Тонечке очень нравилась эта словесная игра, волнующая и необычная, и она не замедлила с замирающей радостью в нее включиться:

— Нет, Оля, грабить они нас будут, когда продадим все билеты, им же деньги нужны. А зачем вам, господа офицеры, нужны деньги — на кинематограф или на мороженое?

— Ой, и глупая ты, Тоня, разве не видишь — средств им не хватает на ресторан Индорина, на шустовский коньяк на рябине и на шампанское со льдом.

Прапорщики переглянулись и раскатились молодым и довольным смехом. Им тоже нравилась словесная игра.

— Единственное, что движет нами, — это чувство исключительного человеколюбия. — Максим театрально приложил руку к сердцу, и Тонечка вдруг разглядела, что глаза у него — карие, с неуловимой искоркой.

— Да, да, совершенно точно, — поддержал своего товарища Александр, — исключительное человеколюбие. Мы покупаем сейчас у вас все тридцать билетов, но…

— Но: — поднял вверх указательный палец Максим, — у нас одно ма-а-а-ленькое условие: весь вечер вы будете танцевать только с нами. А всем остальным — отказывать.

Подружки озадаченно переглянулись и, не сговариваясь, дружно кивнули.

Сейчас Тонечка заново переживала это неожиданное знакомство, ей было приятно его вспоминать, и она сразу забыла о том, что пришлось рано вставать, забыла о противном жареном луке, и даже Фросю она удостоила после завтрака мимолетной улыбкой.

Пора было выезжать.

Каурый жеребчик Бойкий, запряженный в легкие санки, вразнобой постукивал у крыльца копытами, раскидывая снег, а кучер Филипыч, расправляя вожжи, незлобиво строжился:

— Да стой ты, холера ясная, удержу на тебя нет! Погоди, побегим — упаришься…

Филипыч всегда и на всех ворчал: на жеребчика, на встречных и поперечных, на погоду, на дорогу, на хозяев, которые на его воркотню лишь улыбались, потому как прекрасно знали, что кучер у них — человек надежный и шалагинской семье бесконечно преданный.

— Доброе утро, Филипыч! — крикнула Тонечка, сбегая с высокого крыльца и сияя глазами. Она радовалась морозцу, солнцу, которое приподнималось над крышами, радовалась самой себе и поэтому не удержалась и рассыпала звонкий смех.

Филипыч покосился на нее строгим взглядом, шмыгнул широким, приплюснутым носом и забубнил:

— Доброе-то доброе, а ты для кого вырядилась? Форс морозу не боится — так, что ли? Застынешь, пока едем.

— Ты о чем, Филипыч?
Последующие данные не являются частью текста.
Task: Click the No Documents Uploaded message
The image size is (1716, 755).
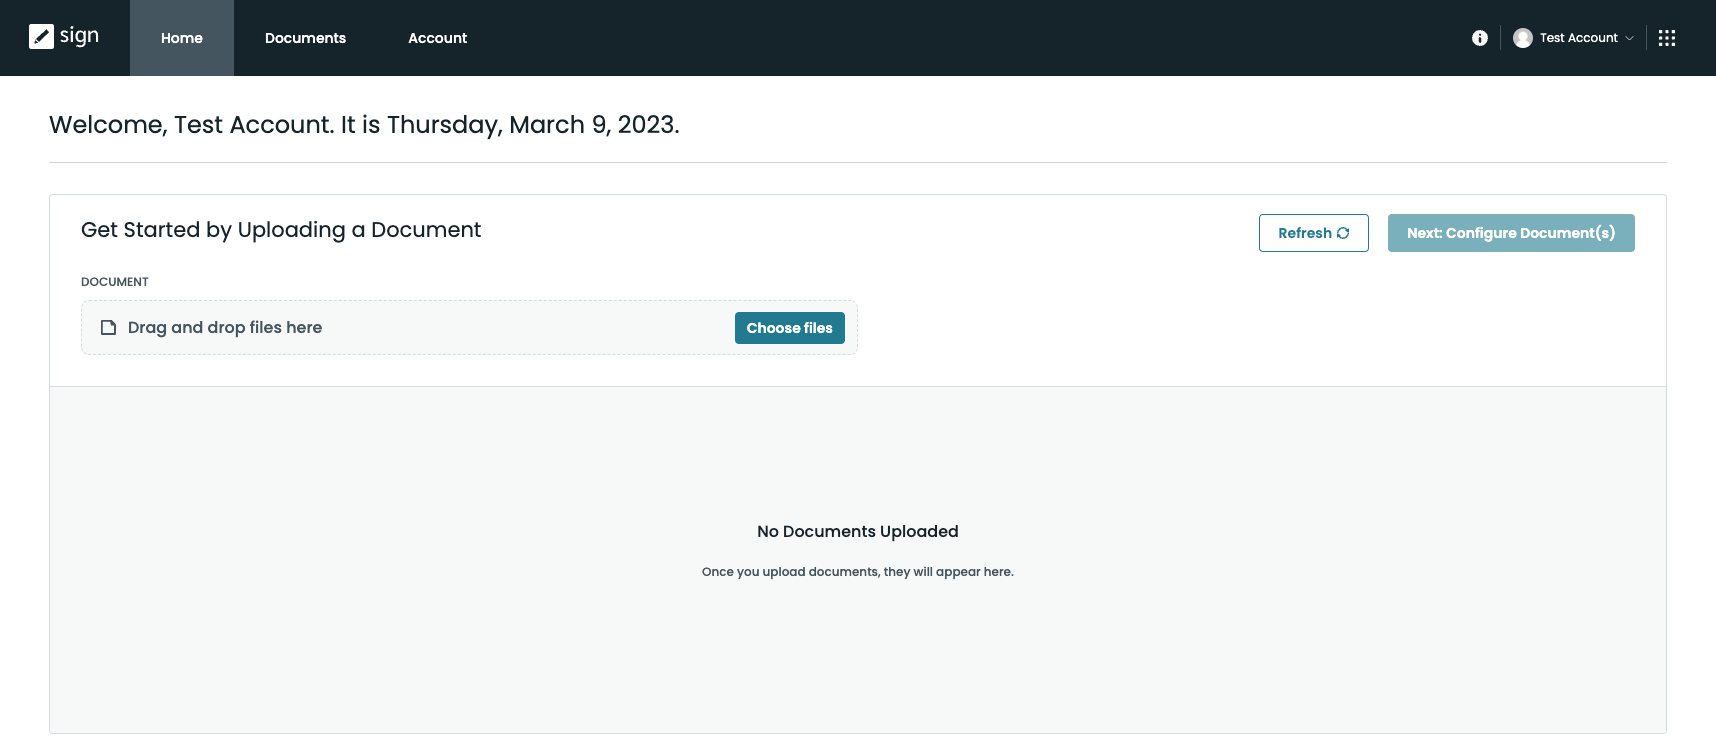Action: point(857,531)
На мне же шубка! — Тонечка приподняла пушисто отороченные полы беличьей шубки и крутнулась перед Филипычем. — Она же теплая!
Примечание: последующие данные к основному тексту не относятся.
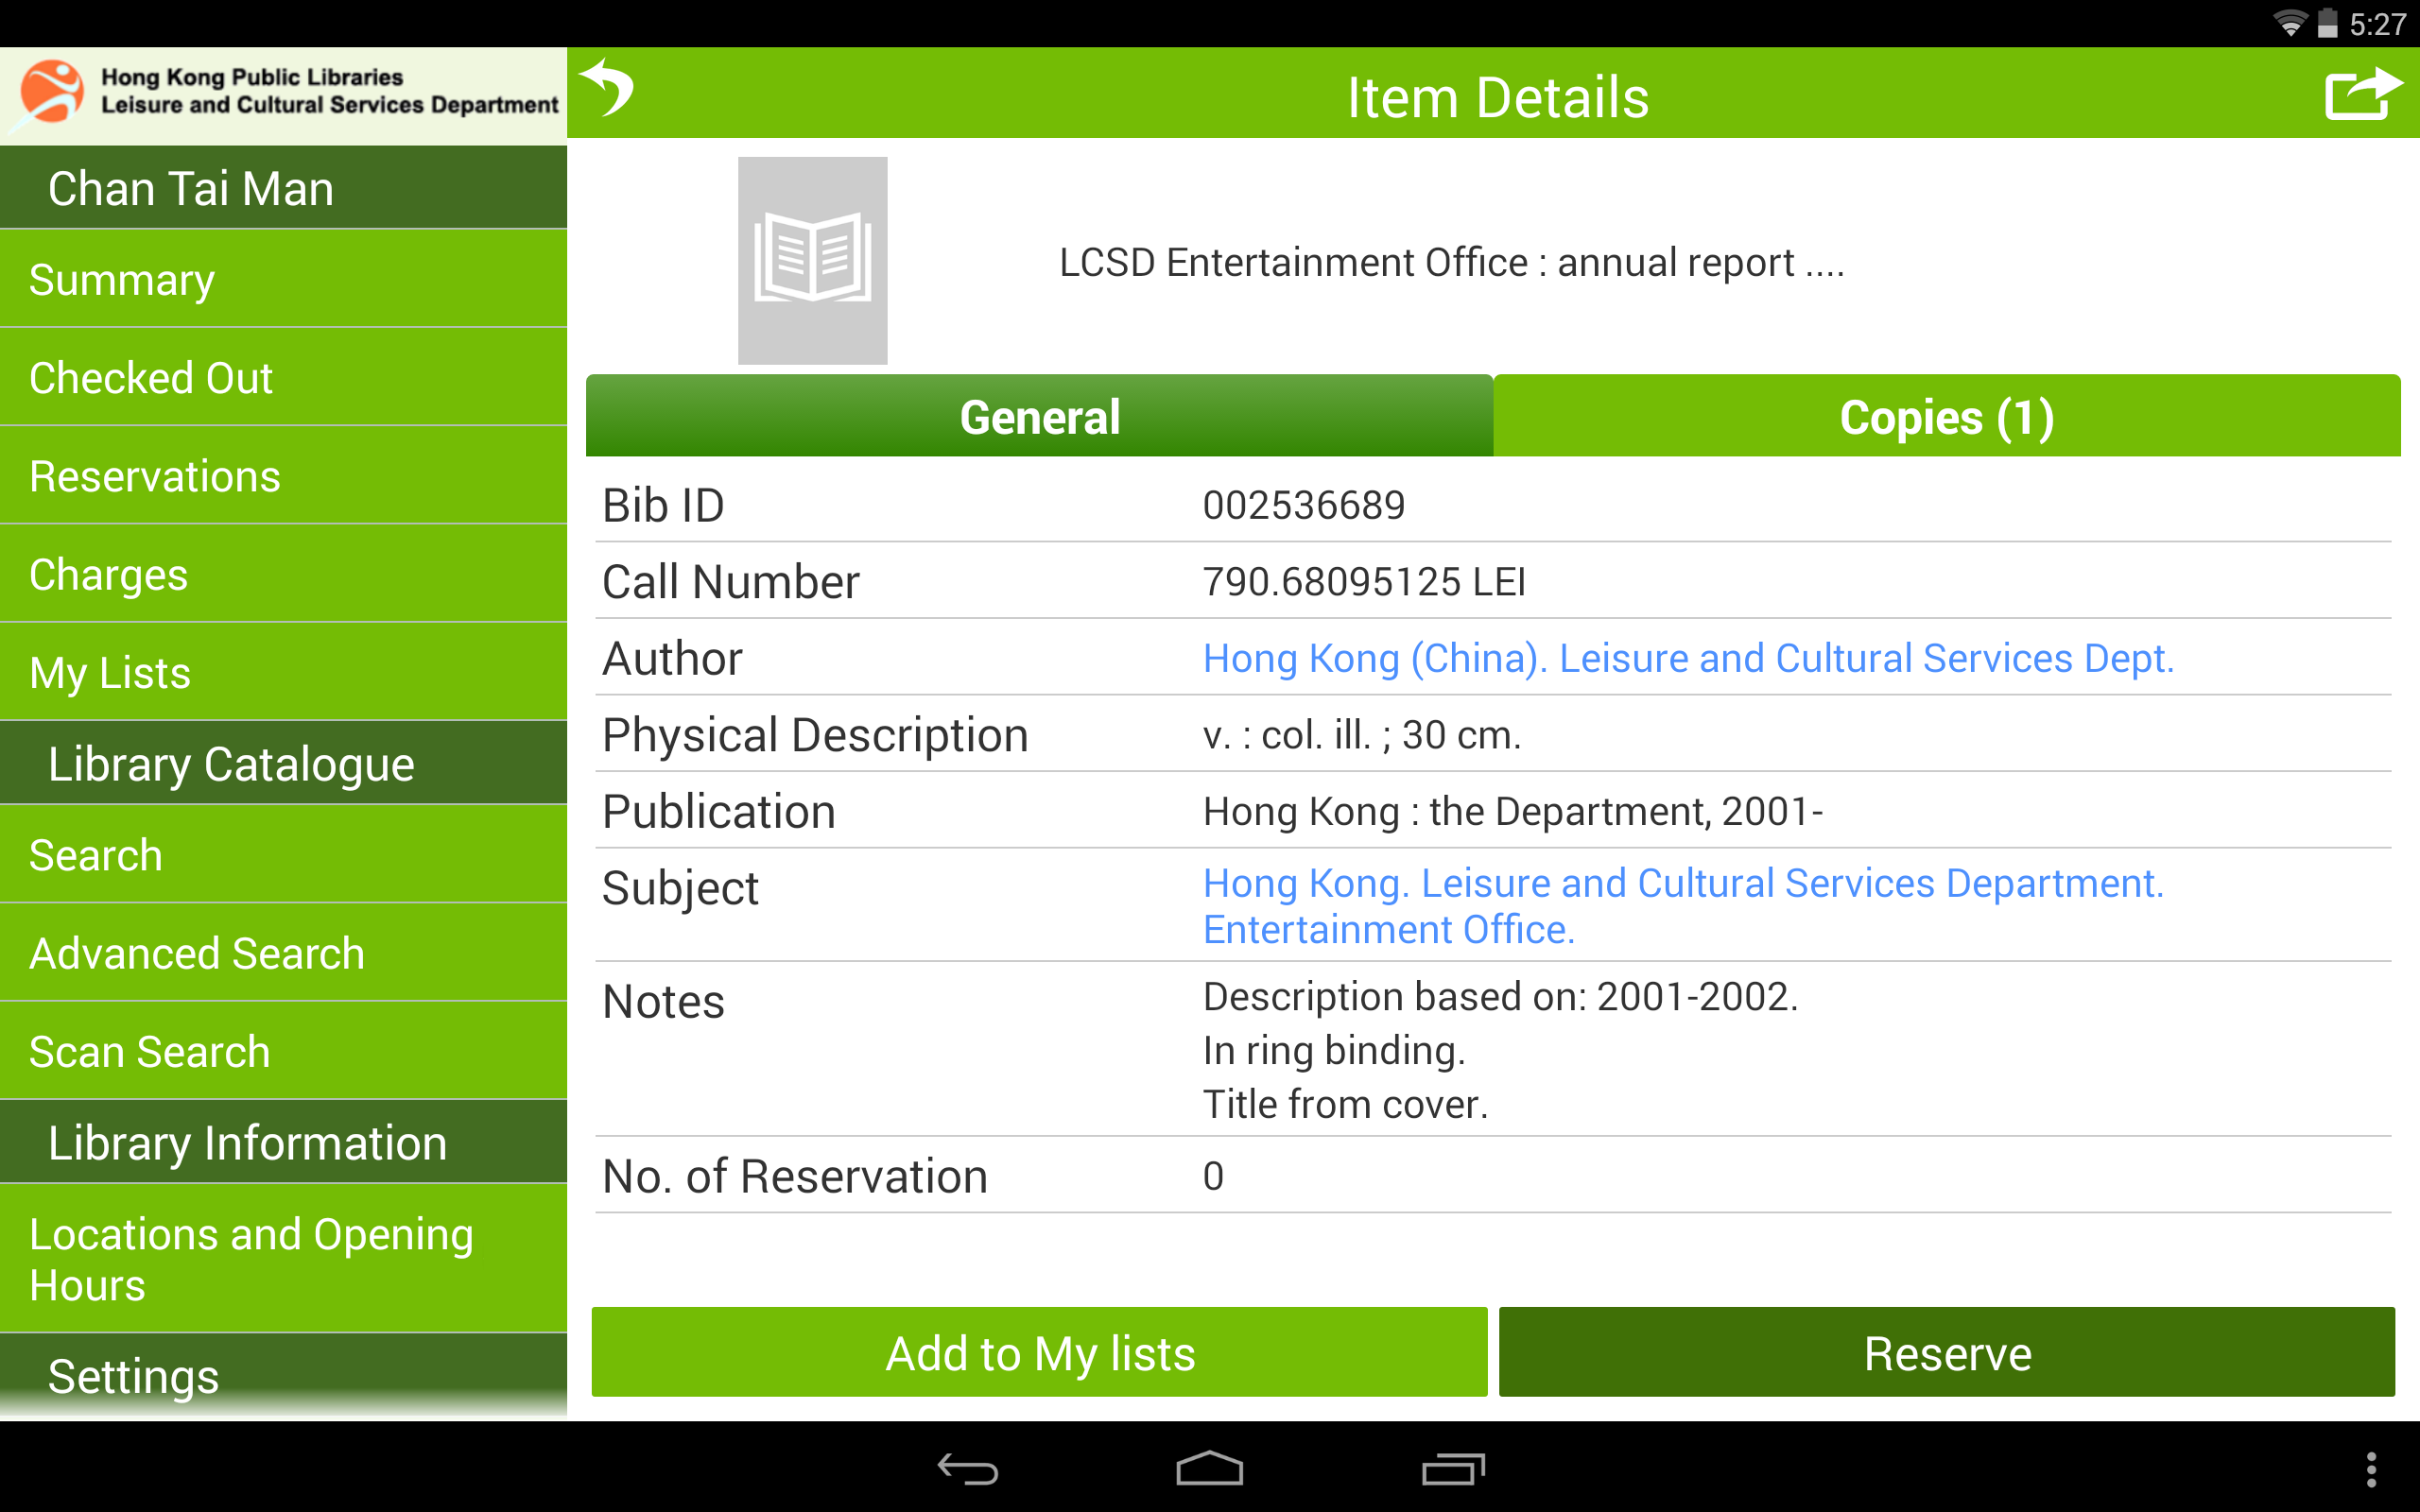Tap the Reserve button
The image size is (2420, 1512).
pos(1946,1352)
— А ботиночки? — невозмутимо и ворчливо отвечал ей Филипыч. — Обула бы валенки — вот ладно. А так застынешь.

— Ну не за сто же верст мы поедем.

— А все равно! Ладно, садись, егоза, я тебя укутаю.

Филипыч старательно обернул ноги Тонечке волчьей полстью, взгромоздился, по-стариковски кряхтя, на облучок и, дождавшись Любовь Алексеевну, тихонько понужнул Бойкого:

— Н-но, милый! Вот теперь взбрыкивай…

3

Дом у Шалагиных стоял на Каинской улице, и по ней легкие санки выскочили к собору Святого благоверного князя Александра Невского. Его купол, похожий на шлем древнего воина, золотисто светился под первыми лучами встающего солнца, вздымался величественно над всей округой, открывая картину Сосновского сада, где летом любили гулять горожане, белой, спрятанной под лед Оби и железных кружев железнодорожного моста через реку, по которому весело стучал колесами поезд, обозначая свой ход черным дымом из паровозной трубы.

Морозное хрусткое, бодрящее утро занималось над молодым городом.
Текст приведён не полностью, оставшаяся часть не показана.